Car Olga est d’une insondable tristesse. Abîmes de l’adolescence ? Sévices ? Démence ? Elle marche les épaules en dedans, regarde par en dessous, répond comme si elle avait été battue comme plâtre toute sa vie. Le feu follet en veut à la terre entière : « Ma folie est clairvoyante, un jour vous paierez pour vos rires et mes larmes. » Son premier sourire, c’est après avoir embrassé une de ses collègues au garage où elle travaille. Quand elle se dira -lesbienne, portant pantalon, conduisant camion, clochardisée comme une petite sœur de Jean Genet, on se prendra à espérer qu’assumer cette identité entre les carcans religieux, soviétique et psychiatrique sera libérateur. Mais Olga ne cherche pas la liberté. Elle veut se venger. Devenir non la folle (ce serait encore la mettre au ban) ni la suicidée (ce serait mourir en silence), mais la figure de proue d’une lutte criminelle contre l’oppression des souffre-douleur.
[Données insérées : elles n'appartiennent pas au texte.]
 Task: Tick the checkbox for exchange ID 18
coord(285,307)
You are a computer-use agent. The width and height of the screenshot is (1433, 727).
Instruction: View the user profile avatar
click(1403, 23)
Forte d’une intelligence façonnée dans les livres et d’une haine grandissante, elle s’enfonce dans les bas-fonds sans jamais cesser de renvoyer ceux qui l’observent à leurs responsabilités. Fumée, vitres, cheveux, Tomas Weinreb et Petr Kazda glissent des écrans devant elle. Et quand il n’y en a pas, c’est son visage qui fait barrage, sa gueule d’ange voulant comme démentir l’immense souffrance qui cogne derrière.

Personnage tiré d’une histoire vraie, Olga Hepnarova a 22 ans et veut voir jusqu’où va le désespoir. On attend, en vain, celui ou celle qui lui viendra en aide. Une amante, un marginal, un médecin, l’avocat, sa mère enfin ? Cette femme raide comme la justice vers qui convergent tous les soupçons, mais aussi toute l’inacceptable impuissance.